本考案は、火災やガス漏れなどの異常を検出して警報する警報器に関する。
従来、住宅における火災やガス漏れなどの異常を検出して警報する住宅用警報器(以下「住警器」という)が普及しており、近年にあっては、1つの住戸に複数の住警器を設置して部屋毎に火災などの異常を監視する傾向も増加している。
このように住戸内に複数の住警器を設置した場合、異常が発生した部屋とは別の部屋に人がいた場合、警報音が聞こえず火災などの災害が広がる恐れがある。このため、住警器間で通信させ、ある住警器で火災を検出して警報した場合、有線又は無線により他の住警器に信号を送って同時に警報させる連動警報ができるようにしている。

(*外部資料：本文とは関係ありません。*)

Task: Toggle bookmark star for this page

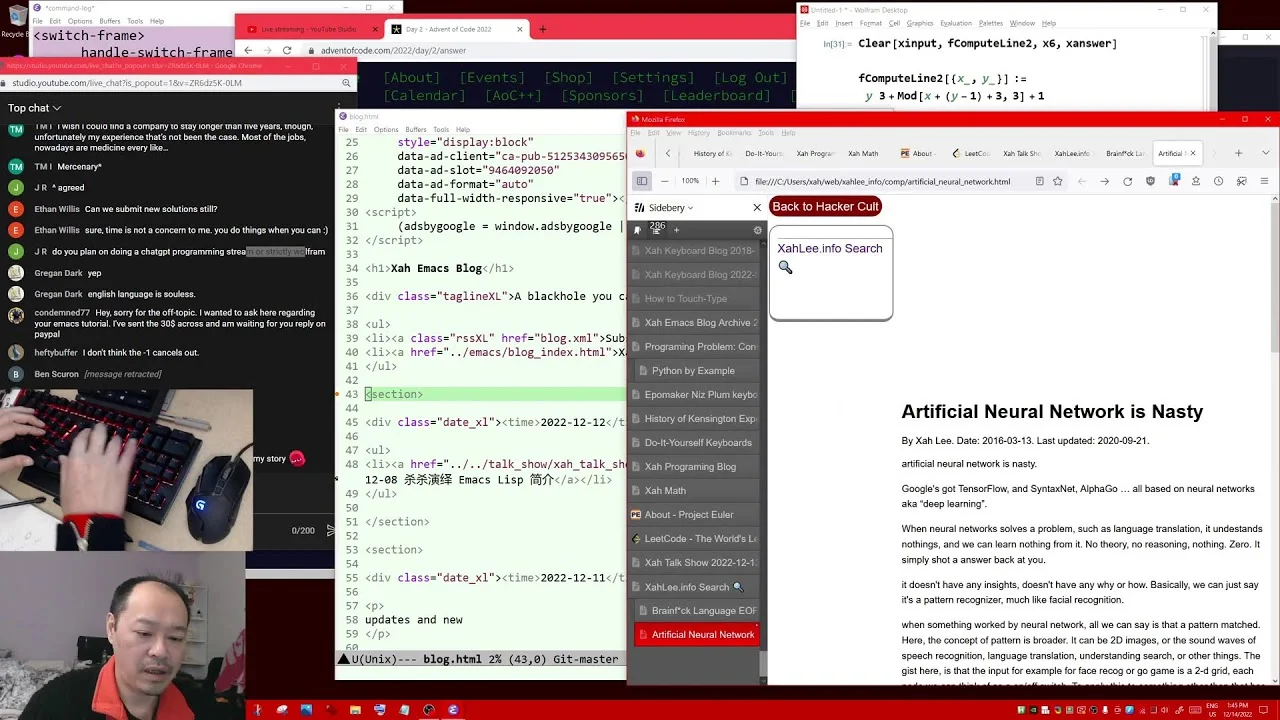Action: 1057,181
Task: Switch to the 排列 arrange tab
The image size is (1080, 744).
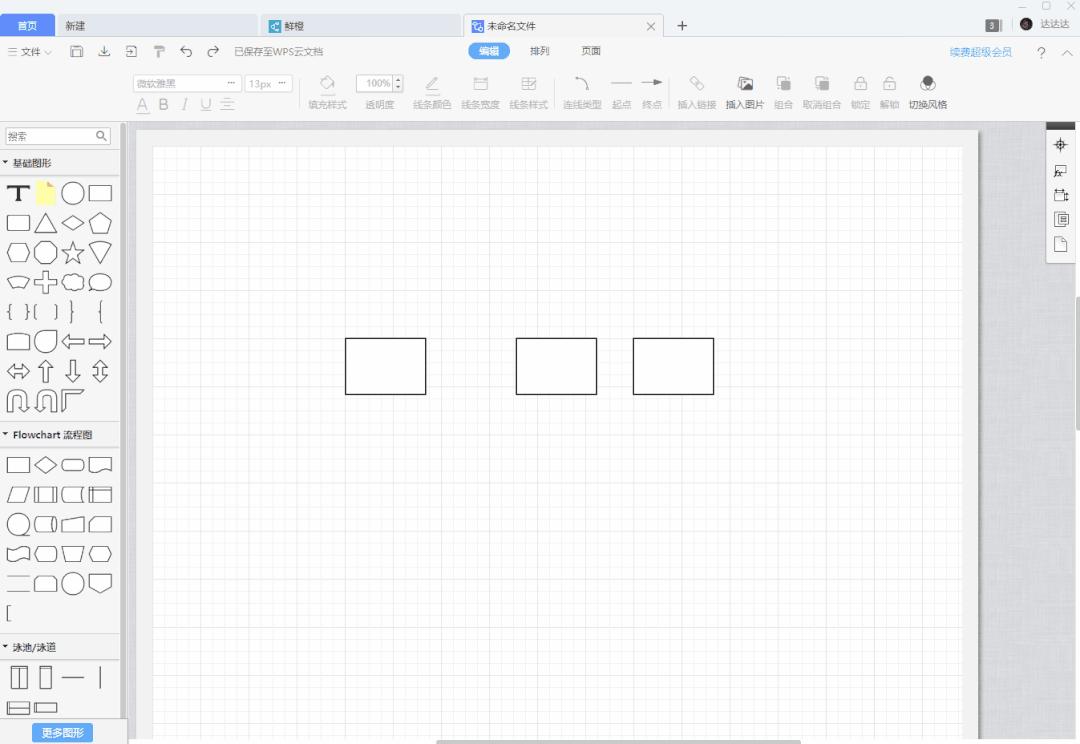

また住警器に照明装置を設け、停電時に非常灯として点灯させるものや(特許文献1)、火災を検出した時に発光表示部を作動して床面に向けて光を照射し、照明が消されている夜間などに火災が発生した場合の避難を行いやすくしたもの(特許文献2)が提案されている。

特開2005−293308号公報 特開2006−39818号公報
しかしながら、このような従来の警報器にあっては、監視エリアの明るさに関係なく火災を検出した時に照明装置を駆動して監視エリアを照明するようにしており、必要以上に照明が行われ、また多くの場合警報器は電池で駆動されており、照明装置の駆動により必要を超えて電池が消耗する問題がある。
一方、特許文献1のものにあっては、照明装置を駆動する夜間の時間帯を設定するようにしているが、実際の住宅内の監視エリアが照明を必要とする暗さとなるのは季節により異なり、また外部から光が入りにくい場所にあっては、照明を必要とする時間帯の設定をどのようにするか判断に迷う場合があり、不適切な時間帯を設定した場合には必要なときに照明装置が駆動しないおそれもある。
本考案は、監視エリアの状況に応じて必要がある場合にのみ照明装置を駆動可能として不必要な電池消耗による機能喪失を防ぐようにした警報器を提供することを目的とする。
本考案は、センサ部により監視エリアの異常を検出して報知部により警報する警報器に於いて、
監視エリアの一部または全部を照明する照明装置と、
監視エリアの明るさを検出する明暗センサと、
センサ部による異常検出と明暗センサによる明るさ検出に基づいて照明装置を駆動する照明制御部と、
を備えたことを特徴とする。
ここで、照明制御部は、センサ部又は他の警報器による異常検出が判別された時、明暗センサによる明るさ検出レベルが所定値以下の場合に照明装置を駆動する。
照明制御部は、センサ部又は他の警報器による異常検出から照明点灯に至るまでに、遅延時間を設ける。
照明制御部は、照明装置の駆動を開始した後、駆動状態を少なくとも所定期間保持する。
照明制御部は、記照明装置の駆動中に警報停止操作を判別した時に、照明装置の駆動を停止する。
照明制御部は、試験操作を判別した時に、照明装置を一時的に駆動する。
照明制御部は、照明駆動中に警報停止操作を判別した場合にも、駆動状態を少なくとも所定期間保持する。
照明制御部は、照明駆動開始遅延時間中に警報停止の操作を判別した場合には照明装置の駆動を行わない。
本考案によれば、火災などの異常を検出し、且つ明暗センサにより明るさ低下検出が行われた場合にのみ照明装置を駆動して監視エリアの一部または全部を照明して安全に避難できるようにし、照明の必要のないたとえば昼間は照明装置を駆動しないようにして不必要な電池消耗を回避することができる。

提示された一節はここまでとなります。